Issue date: 2017-12-11

Applies to: Virtuozzo 7.0

Virtuozzo Advisory ID: VZA-2017-111

1. Overview

The cumulative Virtuozzo ReadyKernel patch was updated with security and stability fixes. The patch applies to Virtuozzo kernel 3.10.0-693.1.1.vz7.37.30 (Virtuozzo 7.0.6).

2. Security Fixes

  • [Important] dccp_disconnect() set the socket state to DCCP_CLOSED but did not properly free some of the resources associated with that socket. This could result in a use-after-free and could potentially allow an attacker to escalate their privileges. (CVE-2017-8824)

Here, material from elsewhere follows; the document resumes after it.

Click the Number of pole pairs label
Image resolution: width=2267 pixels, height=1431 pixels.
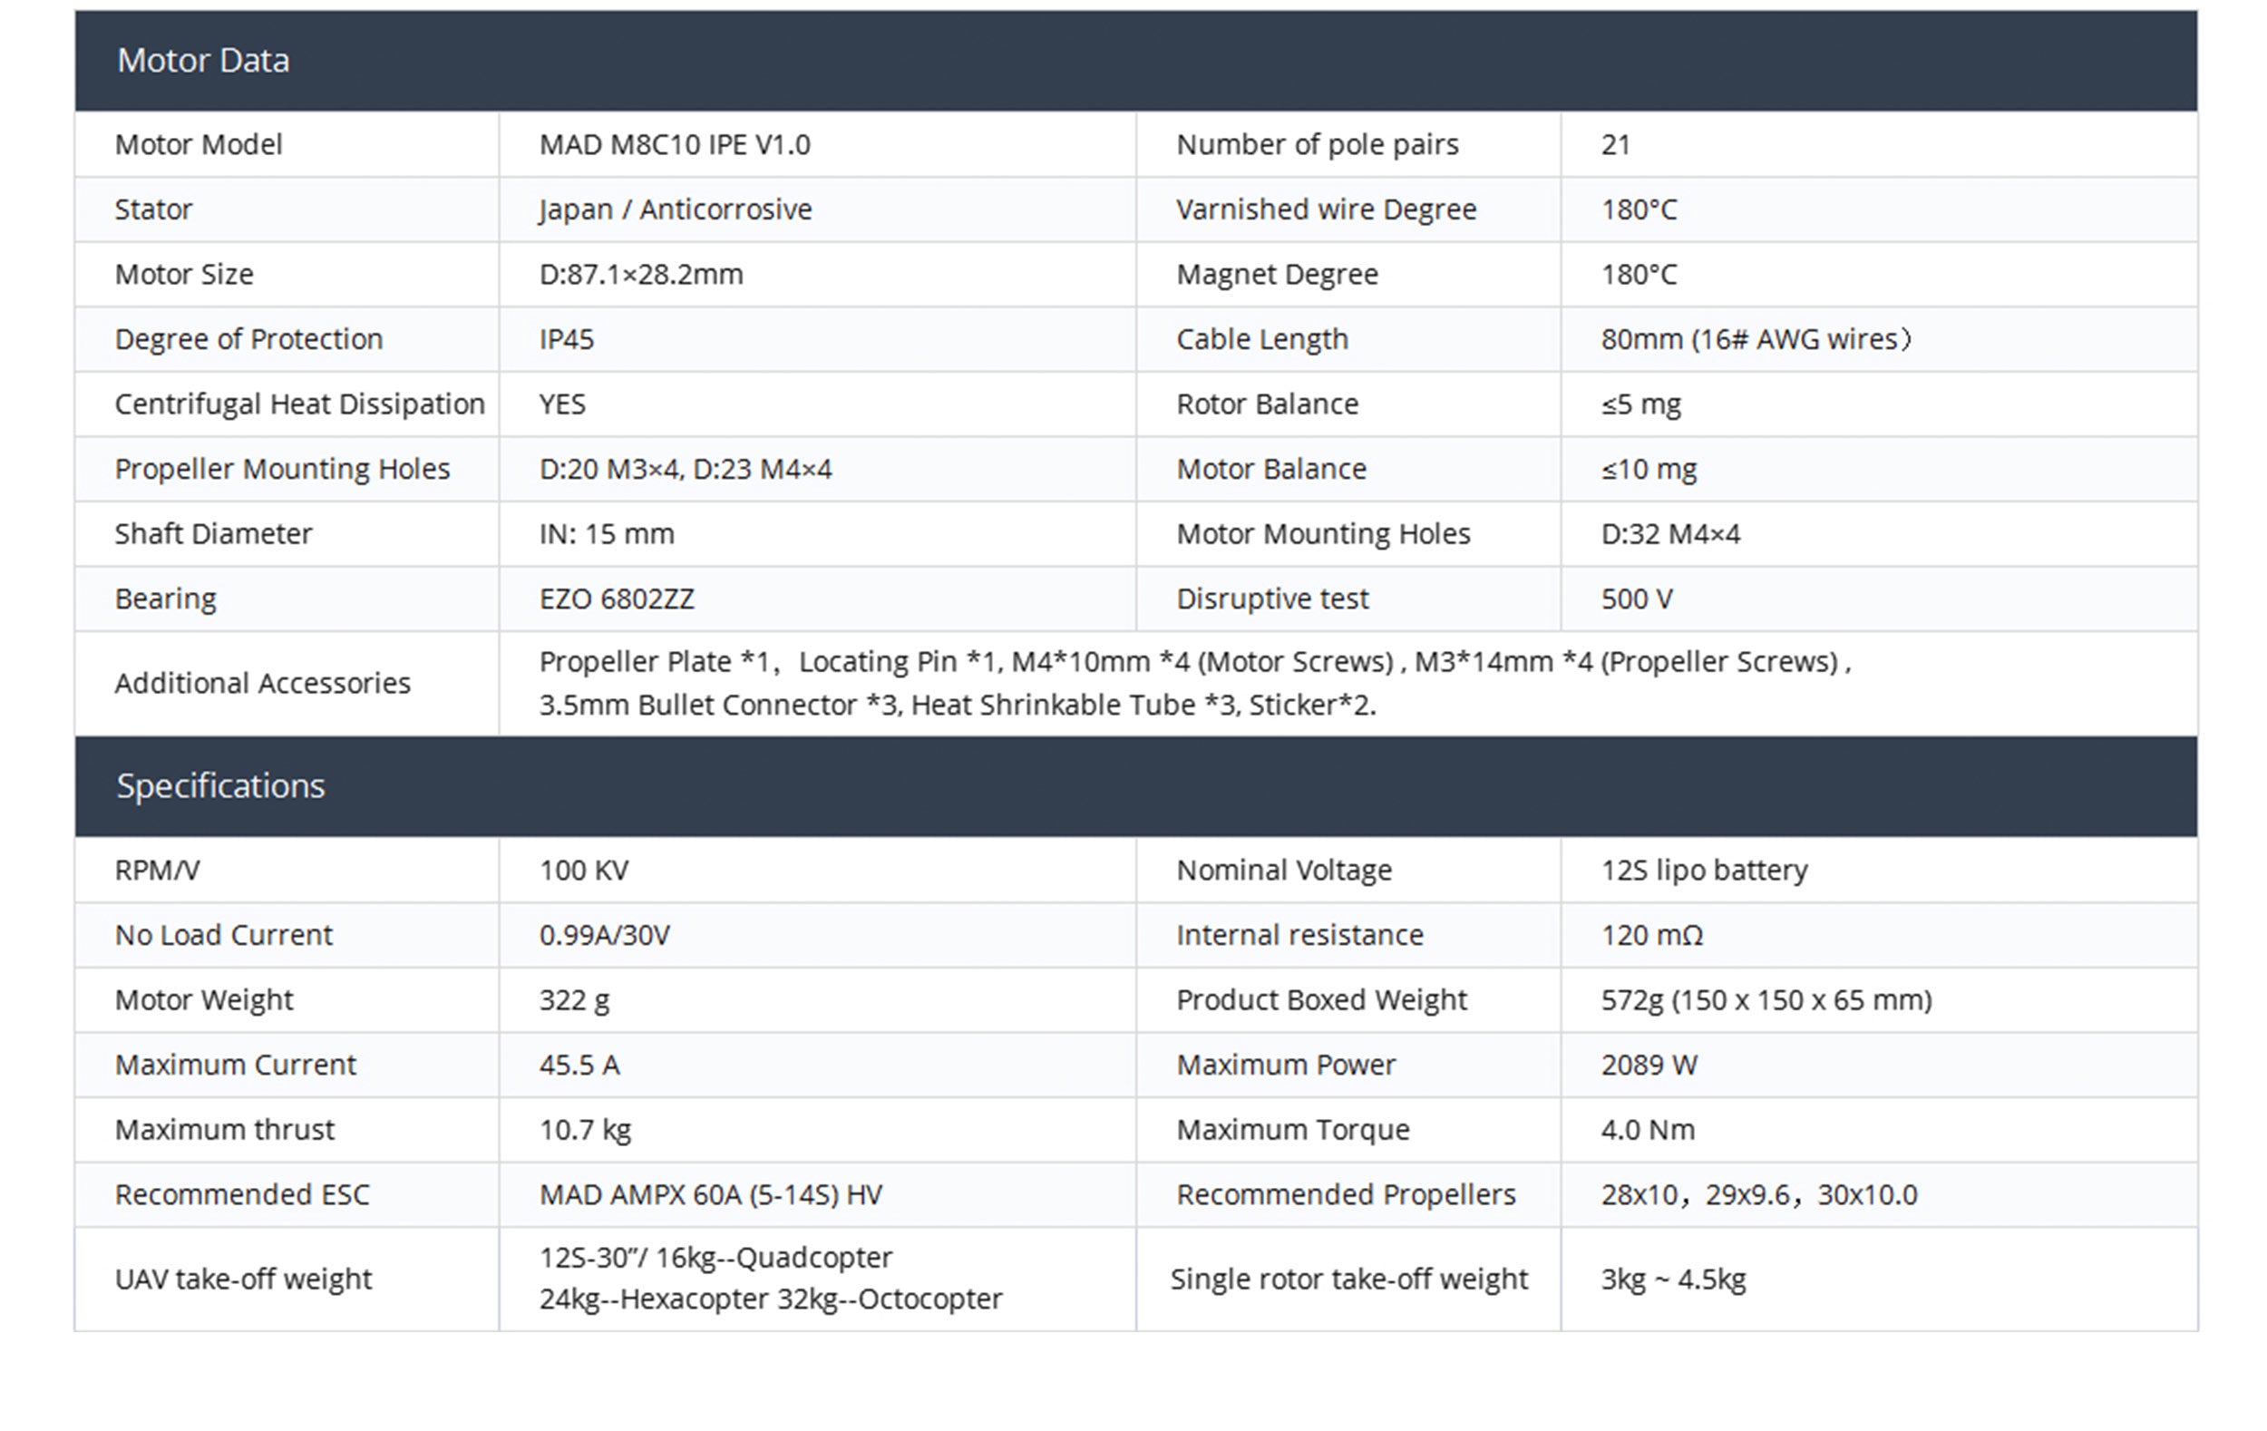(x=1316, y=144)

  • [Important] The Linux kernel is vulnerable to a use-after-free issue. It could occur while closing a xfrm netlink socket, in xfrm_dump_policy_done. A user/process could use this flaw to potentially escalate their privileges on a system. (CVE-2017-16939)

  • [Important] A flaw was found in the patches used to fix the ‘Dirty COW’ vulnerability (CVE-2016-5195). An attacker, able to run local code, can exploit a race condition in transparent huge pages to modify usually read-only huge pages. (CVE-2017-1000405)

  • [Moderate] A vulnerability was found in the kernel virtualization module (KVM) for the Intel processors. A guest system could flood the I/O port 0x80 with write requests, which could crash the host kernel, resulting in DoS. (CVE-2017-1000407)

3. Bug Fixes

  • Many of the issues that BUG_ON()s were supposed to catch in tcache were not serious enough to crash the kernel. A warning will now be output in such cases instead. (PSBM-77154)

  • FUSE: improve performance of splice() operation in case of heavily fragmented memory. (PSBM-77949)

  • When there were more than two users of a page, __tcache_page_tree_delete() failed to freeze it. The page would never be invalidated and tcache_node->nr_pages would never be decremented. A kernel warning would be output as a result. (PSBM-78354)

4. Installing the Update

Download, install, and instantly apply the patch to the current kernel by running ‘readykernel update’.